Drug Delivery

Novel Peptide for Intracellular Drug Delivery

Cell Penetrating Peptide with Enhanced Cell Permeability

Peptide libraries are indispensable for drug discovery and evaluation of the different physiological effects of peptides. Unfortunately,  many of these peptides are not cell permeable, making application of these peptides not feasible. To overcome this challenge, linear cell penetrating peptides (CPP) are attached to the desired peptide to increase the overall permeability however linear peptides suffer from endosomal entrapment. Again, making application of these peptides not feasible. Researchers at Virginia Commonwealth University have developed a novel cyclic cell penetrating peptide to overcome these shortcomings.

The technology

This technology to utilizes a novel cyclic CPP that can readily be attached to other peptide compounds to increase peptide permeability over 20 fold over linear CPP. This allows the cyclic CPP to carry cargo that is typically not cell permeable such as certain pharmaceuticals, enzymes, or antibodies and deliver them intracellularly. The cargo carrying capacity and associated permeability of the novel cyclic CCP can also be tailored, with different peptide configurations allowing a range of both permeability and carrying capacity. In addition, other cyclic CPP are cyclized in a head-to-tail fashion, shown in the figure below, preventing them from being synthesized by mRNA or phage display methodologies.
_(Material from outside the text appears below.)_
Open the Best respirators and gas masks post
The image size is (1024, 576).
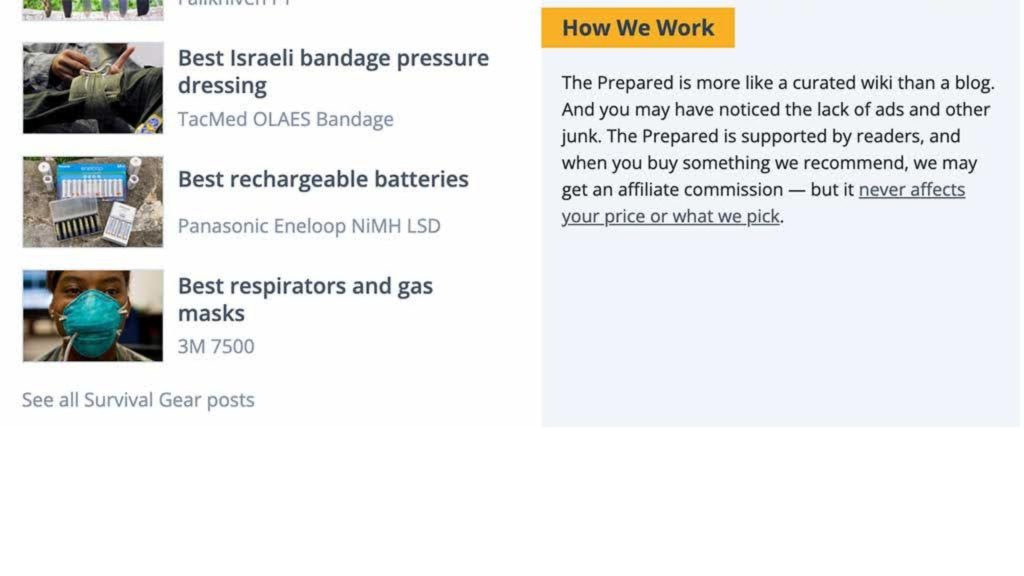pos(304,299)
The novel cyclization method developed at VCU allows both mRNA and phage display methodologies to synthesize the novel cyclic CPP.

Cyclic Peptide Generation

Figure 1. Cyclic cell penetrating peptides that are cyclized in (a) a head-to-tail fashion that prevents synthesis via mRNA and phage display methodologies and (b) the novel cyclic cell penetrating peptides developed by researchers at VCU that allow for synthesis using both mRNA and phage display methodologies.